- EXERCISE OBJECTIVE: Rewrite the records starting with the line that contains "Click the Ponte Isonzo bridge label" and going on through the line that contains "This screenshot has width=789, height=627.", replacing "menu" with "tab" and leaving everything else unchanged.
--- start of ITEMS ---
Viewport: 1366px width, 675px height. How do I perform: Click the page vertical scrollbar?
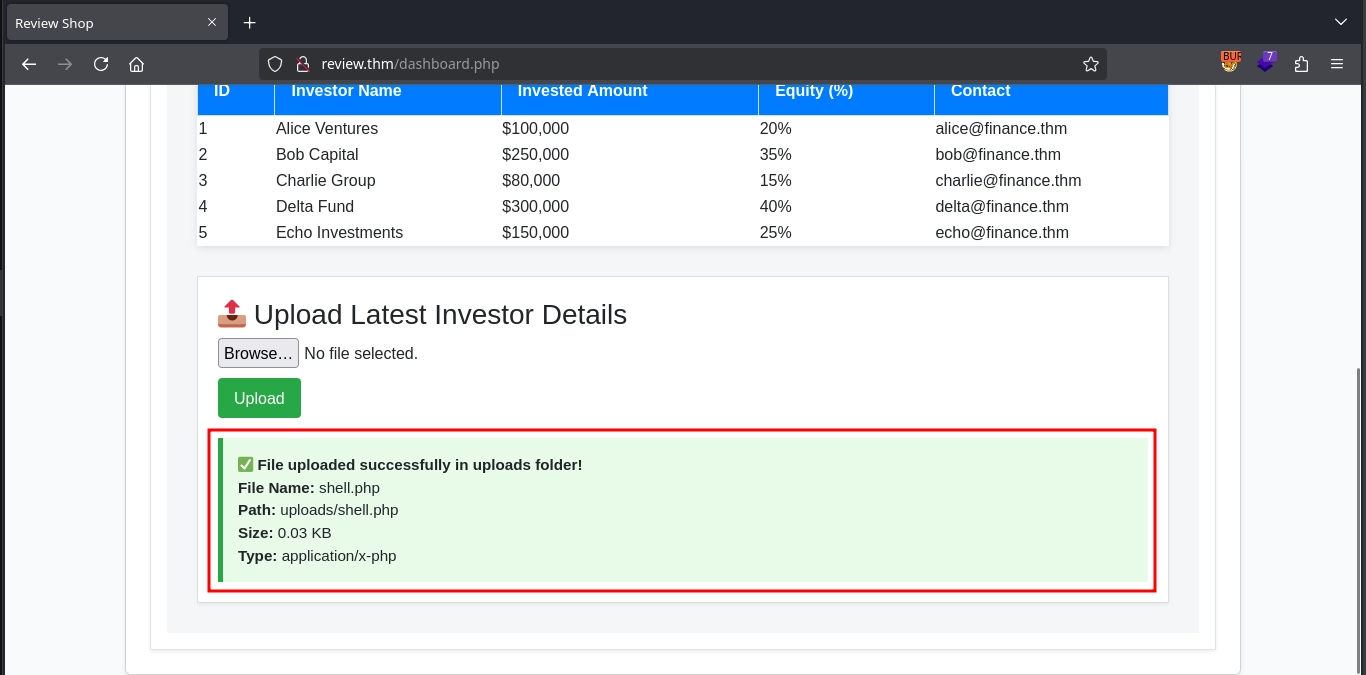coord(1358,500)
--- end of ITEMS ---
--- start of ITEMS ---
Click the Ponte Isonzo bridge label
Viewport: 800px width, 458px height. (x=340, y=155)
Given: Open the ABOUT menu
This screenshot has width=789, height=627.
--- end of ITEMS ---
- RIGHT ANSWER:
Click the Ponte Isonzo bridge label
Viewport: 800px width, 458px height. (x=340, y=155)
Given: Open the ABOUT tab
This screenshot has width=789, height=627.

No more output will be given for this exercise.